Physicians should make use of the ever increasing number of treatment options and alternatives with different nitrogen-containing bisphosphonates. Their treatment decisions should be based on anti-fracture efficacy data first. However, to ensure best possible patient adherence, they should take into consideration from the very beginning individual patient conditions affecting compliance and persistence (such as age, multi-medication, gastrointestinal co-morbidity) as well as patient preferences (such as lifestyle, convenience). It is important that physicians discuss all options with their patients before a treatment choice is made and monitor patient adherence, particularly in oral bisphosphonates.
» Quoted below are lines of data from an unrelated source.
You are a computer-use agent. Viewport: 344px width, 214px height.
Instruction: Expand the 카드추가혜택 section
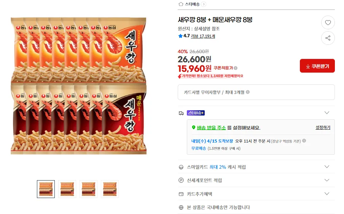pyautogui.click(x=326, y=193)
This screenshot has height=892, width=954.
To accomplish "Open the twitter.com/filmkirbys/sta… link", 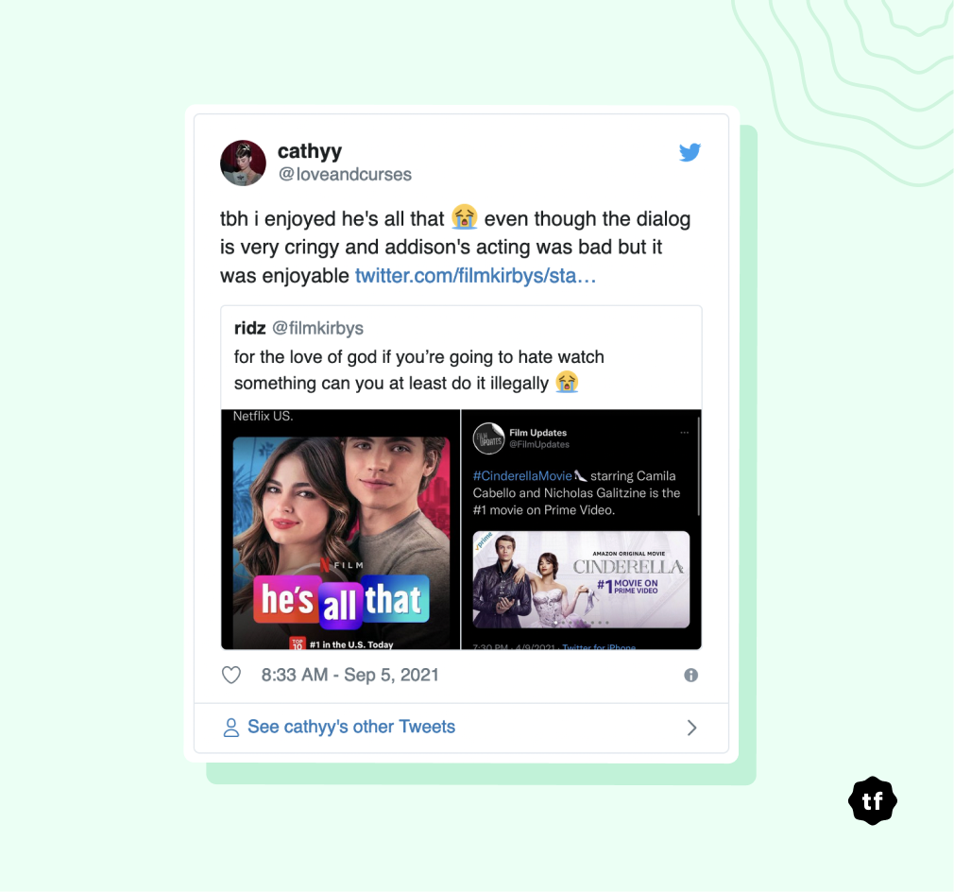I will click(475, 276).
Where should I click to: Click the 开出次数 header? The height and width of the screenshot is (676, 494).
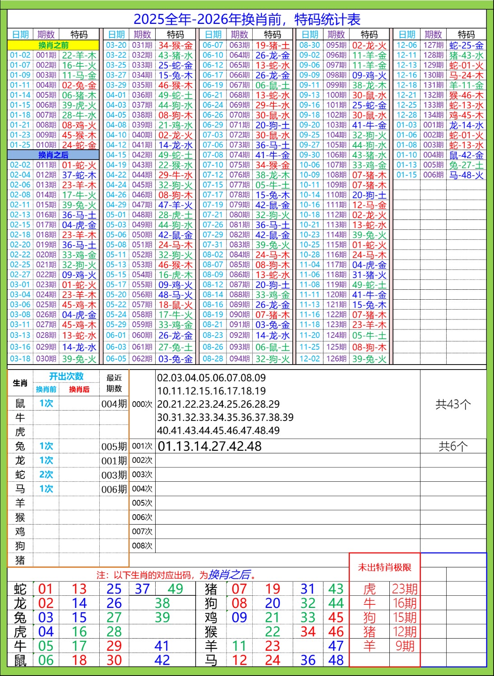pyautogui.click(x=66, y=377)
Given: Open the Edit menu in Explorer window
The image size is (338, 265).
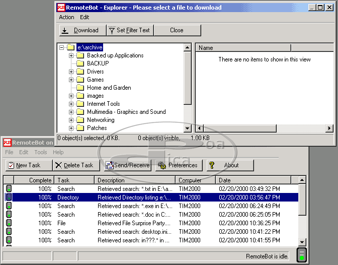Looking at the screenshot, I should (x=85, y=17).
IV bisphosphonates are, in general, a new and promising alternative to oral regimens.
To achieve maximum treatment benefits for patients with osteoporosis in a long-term perspective, alternative treatment options offered by the different nitrogen-containing bisphosphonates with different applications and dosing intervals should be used consciously and, consequently, in close co-operation between physicians and patients. Chances and choice have never been better.
Acknowledgments
The authors would like to thank Malgorzata Sylwia Wolinska, University of Geneva, for her editorial assistance in reviewing the paper.
Footnotes
Disclosures Neither author has any conflicts of interest to declare.